Wherever "arrow" occurs in the entries, copy the line that holds it.

┄┄┄┄┄┄┄┄┄┄┄┄┄┄┄┄┄┄┄┄

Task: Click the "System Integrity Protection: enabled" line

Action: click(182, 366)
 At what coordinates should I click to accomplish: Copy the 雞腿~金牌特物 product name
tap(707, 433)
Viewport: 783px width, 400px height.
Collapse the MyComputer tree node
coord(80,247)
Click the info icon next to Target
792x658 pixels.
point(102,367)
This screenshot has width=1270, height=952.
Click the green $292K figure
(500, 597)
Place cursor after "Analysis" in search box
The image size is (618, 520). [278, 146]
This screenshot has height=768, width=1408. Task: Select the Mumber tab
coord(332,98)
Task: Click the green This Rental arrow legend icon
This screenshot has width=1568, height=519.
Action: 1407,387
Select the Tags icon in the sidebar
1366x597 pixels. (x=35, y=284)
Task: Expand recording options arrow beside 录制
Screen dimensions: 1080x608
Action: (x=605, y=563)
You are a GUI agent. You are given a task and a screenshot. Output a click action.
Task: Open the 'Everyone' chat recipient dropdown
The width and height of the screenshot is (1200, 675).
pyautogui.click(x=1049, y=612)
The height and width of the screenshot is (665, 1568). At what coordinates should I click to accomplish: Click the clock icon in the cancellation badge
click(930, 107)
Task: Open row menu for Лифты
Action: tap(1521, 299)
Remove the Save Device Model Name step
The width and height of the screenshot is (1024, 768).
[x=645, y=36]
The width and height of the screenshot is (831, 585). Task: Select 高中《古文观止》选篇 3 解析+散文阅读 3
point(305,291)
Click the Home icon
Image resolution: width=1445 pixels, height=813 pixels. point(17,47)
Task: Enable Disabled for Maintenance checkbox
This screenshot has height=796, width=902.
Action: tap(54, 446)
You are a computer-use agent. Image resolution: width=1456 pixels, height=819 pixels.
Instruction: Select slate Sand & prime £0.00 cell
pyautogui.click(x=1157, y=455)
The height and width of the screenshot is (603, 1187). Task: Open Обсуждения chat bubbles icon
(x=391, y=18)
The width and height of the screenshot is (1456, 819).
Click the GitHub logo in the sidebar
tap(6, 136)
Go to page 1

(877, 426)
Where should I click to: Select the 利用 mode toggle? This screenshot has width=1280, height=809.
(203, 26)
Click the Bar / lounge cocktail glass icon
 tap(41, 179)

┄┄┄┄┄┄┄┄┄┄┄┄┄┄┄┄┄┄┄┄

Written answer:
Task: Click the green This Rental arrow legend icon
Task: Expand recording options arrow beside 录制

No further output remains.